↓
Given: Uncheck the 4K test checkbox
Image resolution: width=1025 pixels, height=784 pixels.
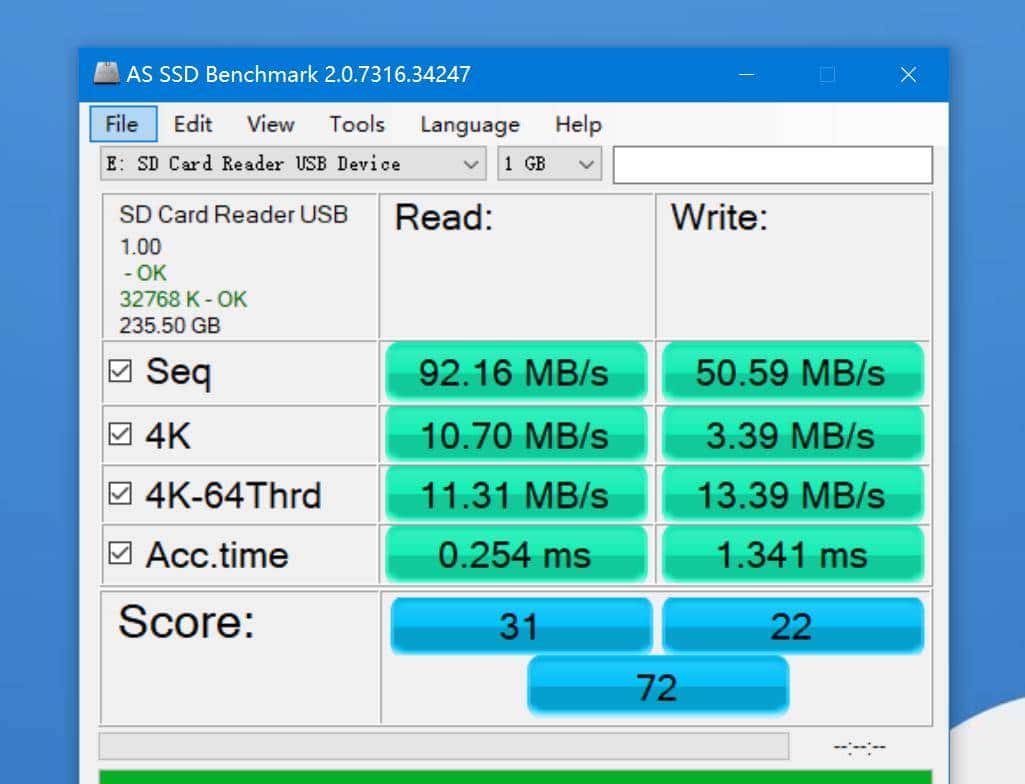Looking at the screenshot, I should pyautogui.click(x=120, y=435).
↑
↓
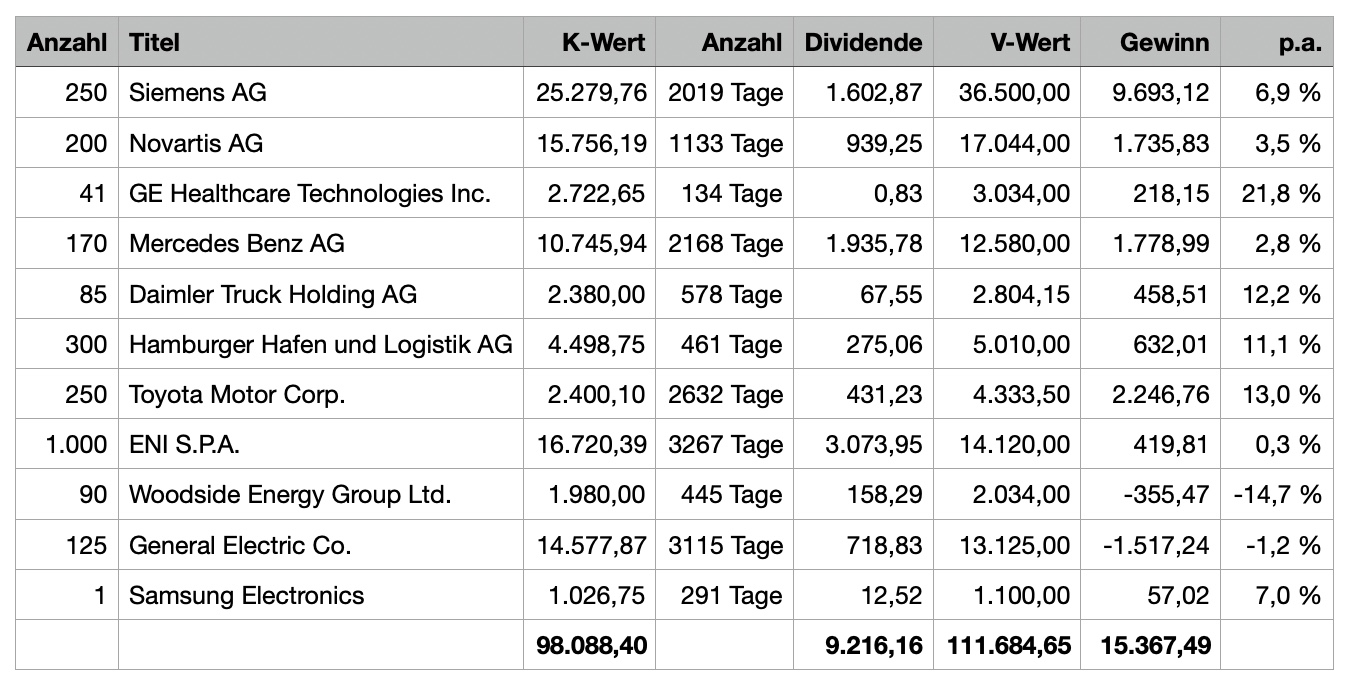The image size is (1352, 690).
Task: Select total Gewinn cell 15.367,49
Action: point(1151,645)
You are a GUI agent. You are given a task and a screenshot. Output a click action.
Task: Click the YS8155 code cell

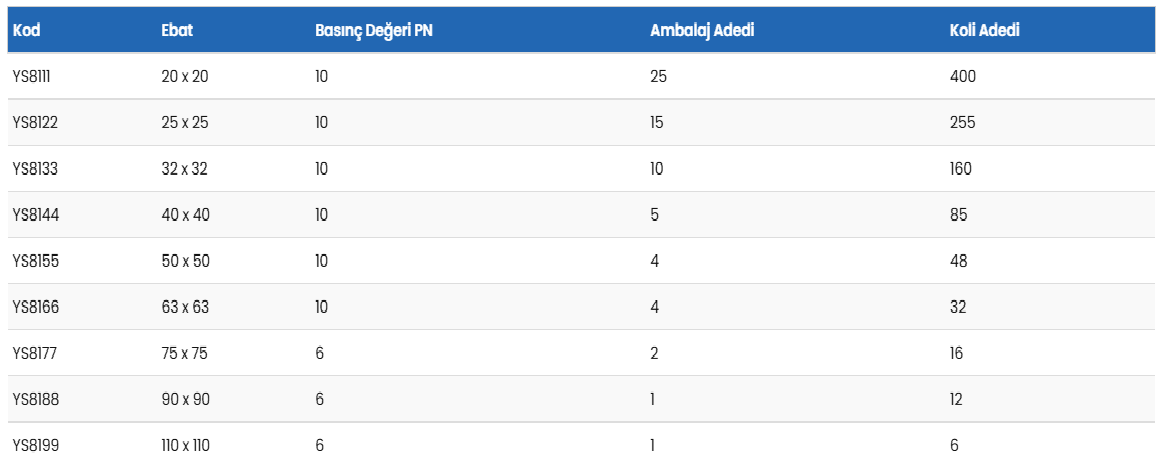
↑
_Requirement_. The required answer is the exact run of lines above starting at the line with "You are a GUI" and ending at the line with "Task: Click the YS8155 code cell", with both ends present.

_Task output_.
You are a GUI agent. You are given a task and a screenshot. Output a click action.
Task: Click the YS8155 code cell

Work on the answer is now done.